### Source extract
###

What the Model Actually Does: Circuits, Mode-Switching, and Bad Benchmarks
Three research pieces this week pull back the curtain on how language models behave internally — and none of the findings are reassuring for teams that rely on current evaluation methods.
- Censorship in Qwen 3.5 Is a Removable Circuit, Not a Knowledge Gap — Interpretability researchers located the specific suppression mechanism inside Qwen 3.5-9B. The underlying knowledge is intact; the model simply has a circuit that blocks it.
- LLMs Switch Modes Mid-Training in Ways Optimizers Cannot Fix — Models oscillate between memorization and adaptive reasoning during pre-training, and standard optimization techniques have no reliable remedy.
- Static Benchmarks Cannot Measure Agents. What Comes Next? — As agents take on high-stakes tasks, evaluation frameworks built for static text completion are simply measuring the wrong thing.
Hardware Moves Up the Stack: CPUs, Robot Video, and Cheap Pretraining
NVIDIA shipped two distinct products at different points in the AI compute chain, while a separate lab collapsed the cost floor for foundation-model training.
- NVIDIA hand-delivers Vera CPUs to Anthropic, OpenAI, and Oracle — NVIDIA’s first custom CPU has landed at the three largest AI infrastructure buyers. Owning the CPU layer means NVIDIA can now control both sides of the data center equation at its top accounts.
- NVIDIA’s Cosmos Predict 2.5 Gains LoRA Fine-Tuning for Robot Video — Labs working on physical AI no longer need a multi-GPU cluster to adapt the base video model to their specific robot and task.
- A 1B model that costs $1,500 to train from scratch — Sapient’s HRM-Text puts foundation-model pretraining inside the budget of a solo researcher or a seed-stage team.
Platform Control: Anthropic Buys the Toolchain
Anthropic’s acquisition of Stainless is the kind of infrastructure deal that looks quiet until you map out who already depended on it.
- Anthropic acquires Stainless to bring SDK generation in-house — Stainless was already used by OpenAI, Google, and Cloudflare to ship their own SDKs. Anthropic now owns that layer, with direct control over the developer tooling that touches every team building on any of those APIs.
Today’s Quick Hits
- Alibaba’s Qwen3.7 enters Arena rankings at positions 13 and 16 — Two Qwen models inside the top 20 on Chatbot Arena, the clearest sign yet that a Chinese open-weight lab can match frontier closed-model performance.

###

### To do
1. Shorten the AI news roundup paragraph that begins "Anthropic acquires Stainless to bring SDK generation in-house" and keep its main facts.
2. Reproduce the stretch of the AI news roundup from "Hardware Moves Up" through "its top accounts." word for word.
The material has nothing to do with the AI news roundup.

### Data provided
###

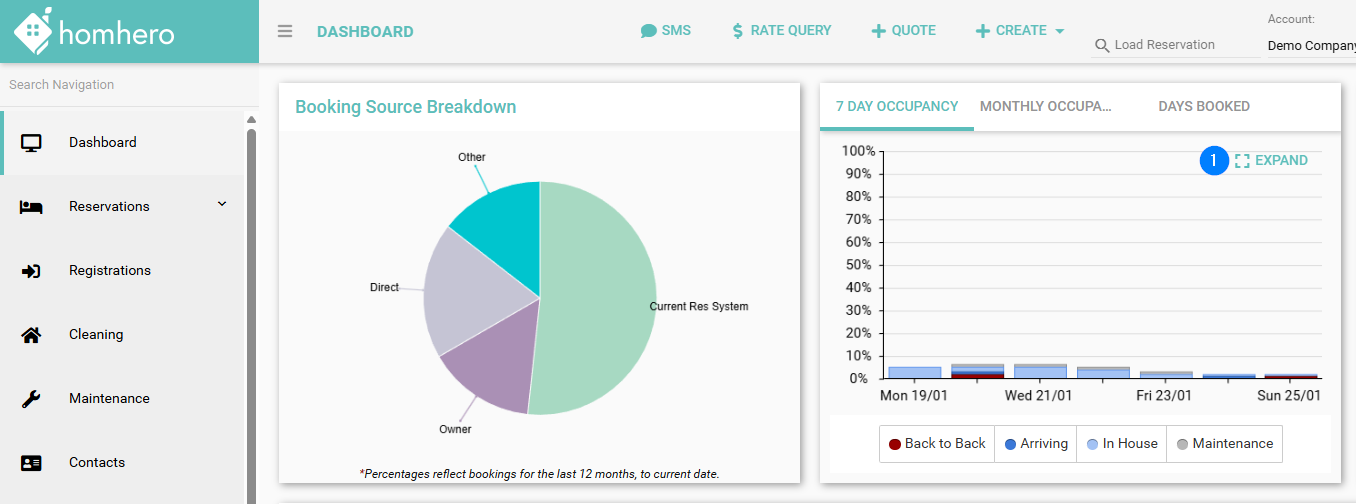Screen dimensions: 1356x504
Task: Click the Maintenance wrench icon
Action: pos(31,399)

###

### Answer section
1. Anthropic bought Stainless to generate SDKs in-house. OpenAI, Google, and Cloudflare already used Stainless to ship their SDKs, so Anthropic now directly controls developer tooling that reaches every team building on those APIs.

2.
Hardware Moves Up the Stack: CPUs, Robot Video, and Cheap Pretraining
NVIDIA shipped two distinct products at different points in the AI compute chain, while a separate lab collapsed the cost floor for foundation-model training.
- NVIDIA hand-delivers Vera CPUs to Anthropic, OpenAI, and Oracle — NVIDIA’s first custom CPU has landed at the three largest AI infrastructure buyers. Owning the CPU layer means NVIDIA can now control both sides of the data center equation at its top accounts.